Like many reporters, I’ve read dozens—no, make that hundreds—of articles and reports on the (doomed) fate of newspapers and magazines in the digital era. But by far the simplest and clearest essay I’ve read is Post-Medium Publishing by Paul Graham (shown left).
My favorite part of Graham’s essay is his test for recognizing what new forms for publishing content will be winners.
When you see something that’s taking advantage of new technology to give people something they want that they couldn’t have before, you’re probably looking at a winner. And when you see something that’s merely reacting to new technology in an attempt to preserve some existing source of revenue, you’re probably looking at a loser.

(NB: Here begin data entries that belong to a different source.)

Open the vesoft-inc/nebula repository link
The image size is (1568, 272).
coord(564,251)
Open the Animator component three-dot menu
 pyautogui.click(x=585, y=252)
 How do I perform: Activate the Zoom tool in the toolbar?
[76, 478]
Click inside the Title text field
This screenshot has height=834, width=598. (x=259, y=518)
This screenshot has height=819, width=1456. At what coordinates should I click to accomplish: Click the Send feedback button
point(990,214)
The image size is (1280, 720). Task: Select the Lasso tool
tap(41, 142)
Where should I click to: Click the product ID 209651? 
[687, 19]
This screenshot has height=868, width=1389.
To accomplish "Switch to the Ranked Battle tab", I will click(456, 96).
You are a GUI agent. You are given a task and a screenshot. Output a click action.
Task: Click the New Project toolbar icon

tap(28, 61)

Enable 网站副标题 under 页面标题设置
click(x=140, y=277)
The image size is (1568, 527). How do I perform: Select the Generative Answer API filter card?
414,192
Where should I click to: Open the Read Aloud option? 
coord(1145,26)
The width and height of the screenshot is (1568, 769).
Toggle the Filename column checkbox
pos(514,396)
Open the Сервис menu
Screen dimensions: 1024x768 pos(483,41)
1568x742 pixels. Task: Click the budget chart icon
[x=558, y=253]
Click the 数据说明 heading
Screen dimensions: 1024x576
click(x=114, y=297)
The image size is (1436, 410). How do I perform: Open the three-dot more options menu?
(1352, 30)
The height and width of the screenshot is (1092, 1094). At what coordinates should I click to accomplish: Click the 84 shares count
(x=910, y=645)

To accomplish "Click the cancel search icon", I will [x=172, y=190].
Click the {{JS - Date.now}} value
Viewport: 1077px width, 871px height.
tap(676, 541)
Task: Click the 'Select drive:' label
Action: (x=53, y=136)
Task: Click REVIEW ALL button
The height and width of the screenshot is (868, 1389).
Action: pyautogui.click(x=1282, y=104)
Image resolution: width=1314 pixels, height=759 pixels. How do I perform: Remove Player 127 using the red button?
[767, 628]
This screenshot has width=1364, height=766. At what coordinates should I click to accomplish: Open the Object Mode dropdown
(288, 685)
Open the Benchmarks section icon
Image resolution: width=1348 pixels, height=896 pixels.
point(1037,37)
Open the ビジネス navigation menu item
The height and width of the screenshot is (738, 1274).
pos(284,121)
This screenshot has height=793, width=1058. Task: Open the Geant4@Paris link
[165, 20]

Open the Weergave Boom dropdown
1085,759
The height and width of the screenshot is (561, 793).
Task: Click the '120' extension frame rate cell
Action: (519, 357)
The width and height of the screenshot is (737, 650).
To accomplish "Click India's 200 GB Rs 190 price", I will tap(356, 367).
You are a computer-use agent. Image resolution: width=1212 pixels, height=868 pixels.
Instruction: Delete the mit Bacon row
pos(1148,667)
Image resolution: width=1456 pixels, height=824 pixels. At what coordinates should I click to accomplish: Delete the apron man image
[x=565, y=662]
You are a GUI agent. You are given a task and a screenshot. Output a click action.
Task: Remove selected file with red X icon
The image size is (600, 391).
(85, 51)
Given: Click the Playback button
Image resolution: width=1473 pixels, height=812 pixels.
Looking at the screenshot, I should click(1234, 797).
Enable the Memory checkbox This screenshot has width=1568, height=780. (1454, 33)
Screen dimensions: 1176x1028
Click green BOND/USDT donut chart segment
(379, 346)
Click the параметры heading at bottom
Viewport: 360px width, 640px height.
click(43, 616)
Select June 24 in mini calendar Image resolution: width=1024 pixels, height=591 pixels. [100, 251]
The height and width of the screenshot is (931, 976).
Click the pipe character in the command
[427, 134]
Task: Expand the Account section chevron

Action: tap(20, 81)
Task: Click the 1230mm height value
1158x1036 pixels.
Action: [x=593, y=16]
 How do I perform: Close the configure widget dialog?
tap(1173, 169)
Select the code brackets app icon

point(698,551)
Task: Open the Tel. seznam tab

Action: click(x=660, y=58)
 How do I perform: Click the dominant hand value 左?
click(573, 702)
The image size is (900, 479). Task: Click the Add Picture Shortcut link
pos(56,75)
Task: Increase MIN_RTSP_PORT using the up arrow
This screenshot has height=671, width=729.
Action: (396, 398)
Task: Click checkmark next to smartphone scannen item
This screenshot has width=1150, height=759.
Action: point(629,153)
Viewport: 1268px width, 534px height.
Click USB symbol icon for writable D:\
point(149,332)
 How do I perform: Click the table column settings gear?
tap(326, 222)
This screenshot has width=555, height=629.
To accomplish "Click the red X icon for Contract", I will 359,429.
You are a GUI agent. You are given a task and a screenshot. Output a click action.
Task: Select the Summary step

There’s nothing in 2010 I’m more looking forward to seeing than which journalism start-ups are funded by Y Combinator, Graham’s venture firm, which specializes in schooling early stage startups, especially Web operations invented by early 20-somethings.
Last year, Y Combinator specifically put out a request for creative ideas in re-imagining journalism, starting with a for-profit business model and then fitting the journalism to support it. Graham’s hunch is that targeted Web advertising will fund such projects.
UPDATE: April 2010: The startup has launched! It’s called NewsTilt. It’s still a work in progress.
We have become so far removed from the notion that writing might have a cash value, that by simply suggesting the idea, Graham sounds like a visionary.